How to consume Istio-based Service that enables `mtls`?

8/14/2018

Currently, I want to introduce istio as our service-mesh framework for our microservices. I have played it sometime (< 1 week), and my understanding is that Istio really provides an easy way to secure service to service communication. Much (or all?) of Istio docs/article provides an example how client and server who have istio-proxy (envoy) installed as a sidecar container, can establish secure communication using mtls method.

However, since our existing client (which I don't have any control) who consume our service (which will be migrated to use istio) doesn't have istio, I still don't understand it well how we should do it better.

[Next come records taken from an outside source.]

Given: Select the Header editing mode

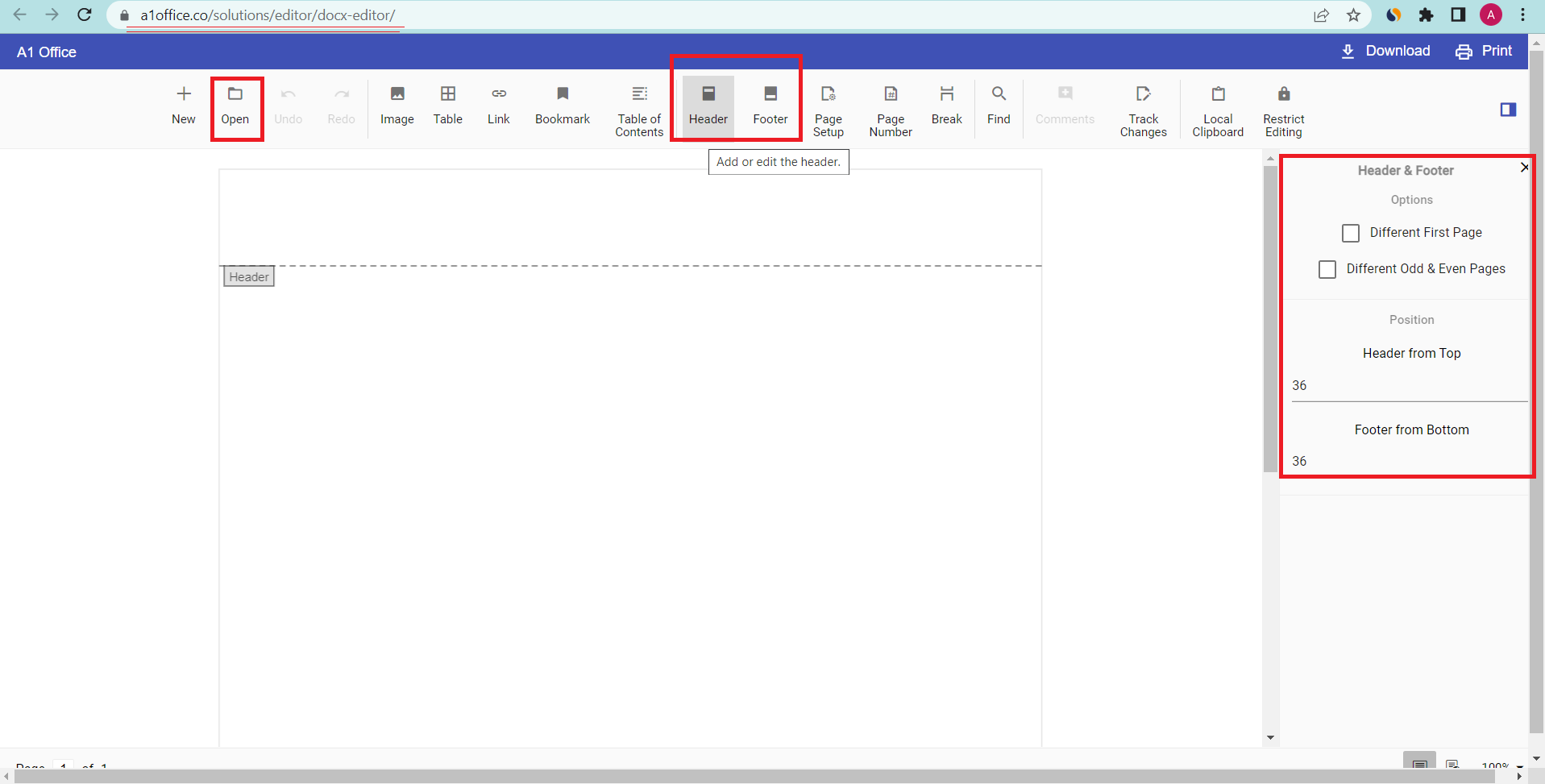Looking at the screenshot, I should click(707, 106).
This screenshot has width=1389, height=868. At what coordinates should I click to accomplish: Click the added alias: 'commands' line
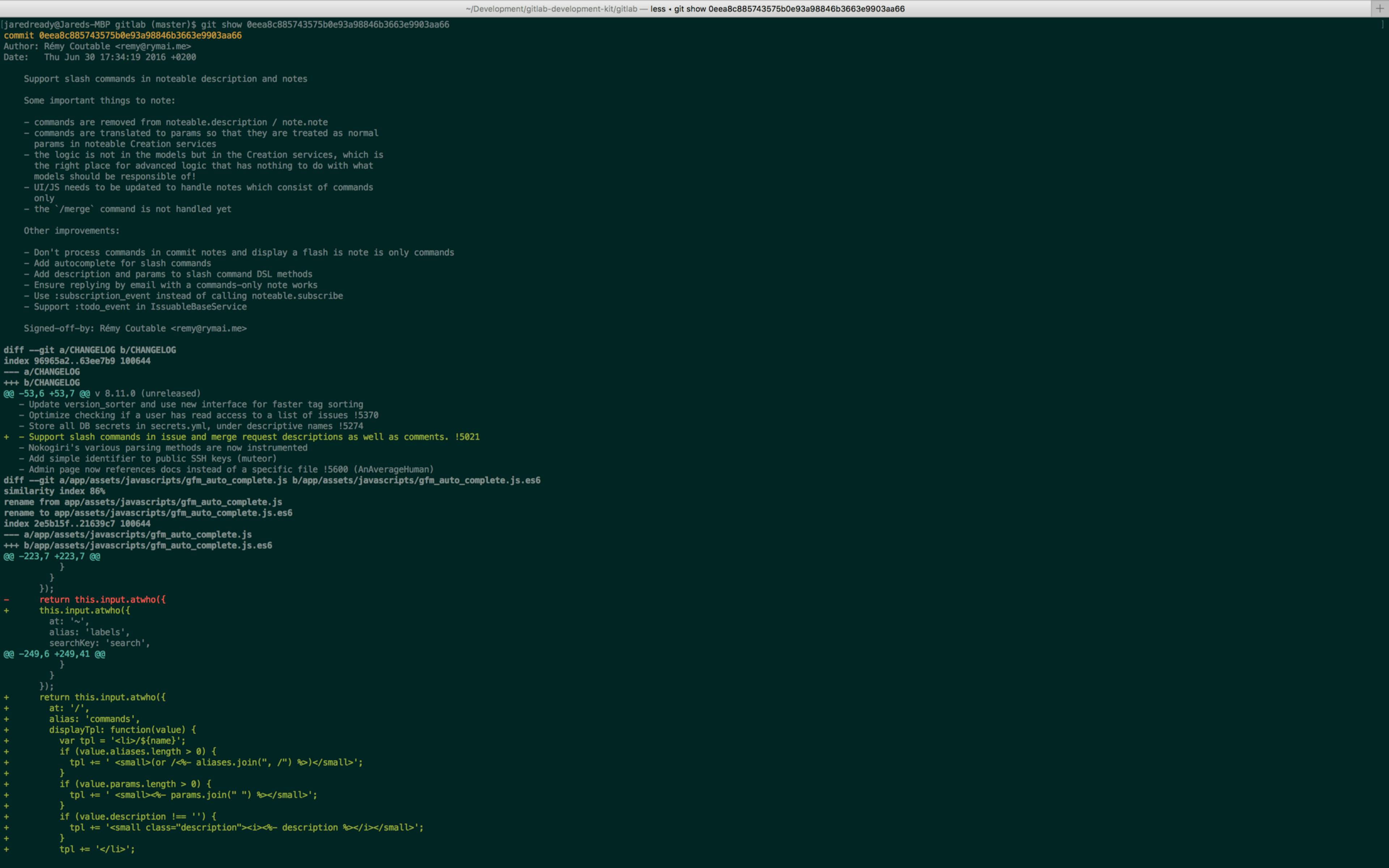[94, 719]
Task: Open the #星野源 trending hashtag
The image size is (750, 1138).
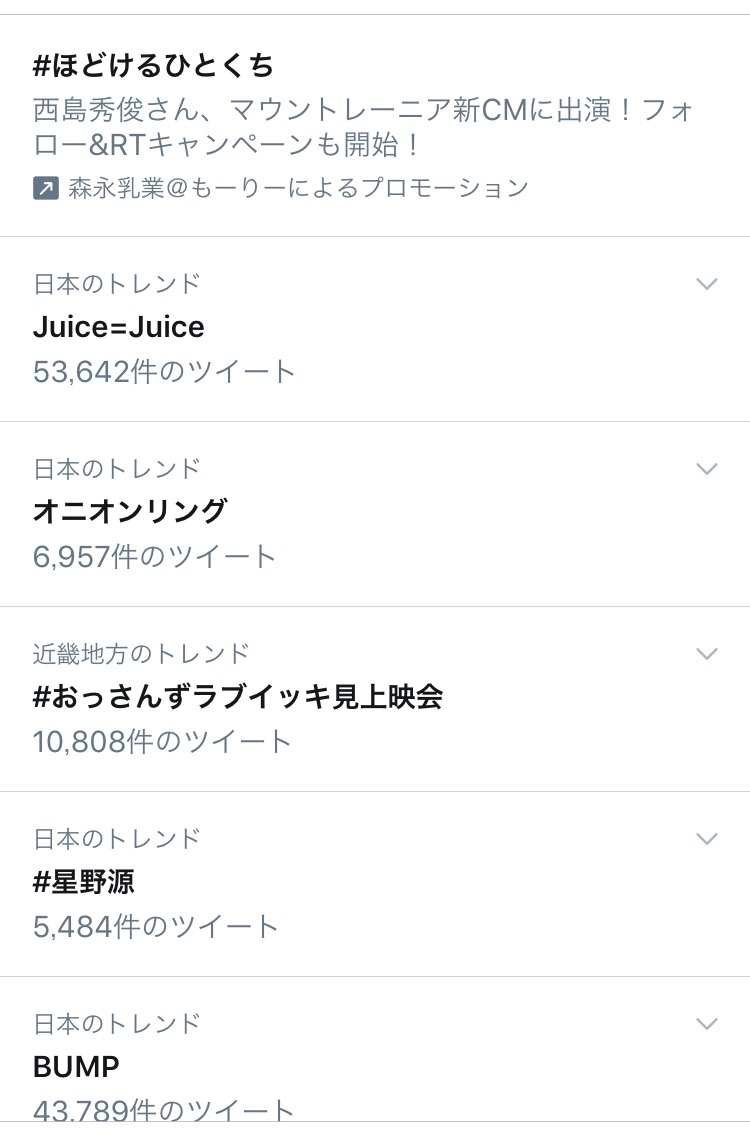Action: coord(83,882)
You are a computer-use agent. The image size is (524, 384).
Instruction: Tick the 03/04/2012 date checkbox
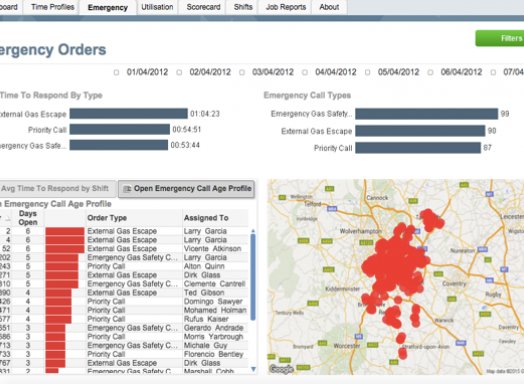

  • Is there any tutorial or example that provides my use case better?
  • How can the non-istio-based client use mtls for consuming our istio-based service? Think about using basic curl command to simulate such thing.
  • Also, I am thinking of distributing a specific service account (kubernetes, gcp iam service account, etc) to the client to limit the client's privilege when calling our service. I have many questions on how these things: gcp iam service account, istio, rbac, mtls, jwt token, etc contributes to securing our service API?

Any advice?

-- Agung Pratama
google-cloud-platform
istio
jwt
kubernetes

1 Answer

8/16/2018

You want to add a third party to your Istio mesh outside of your network via SSL over public internet?

I dont think Istio is really meant for federating external services but you could just have an istio ingress gateway proxy sat at the edge of your network for routing into and back out of your application.

https://istio.io/docs/tasks/traffic-management/ingress/

If you're building microservices then surely you have an endpoint or gateway, that seems more sensible to me, try Apigee or something.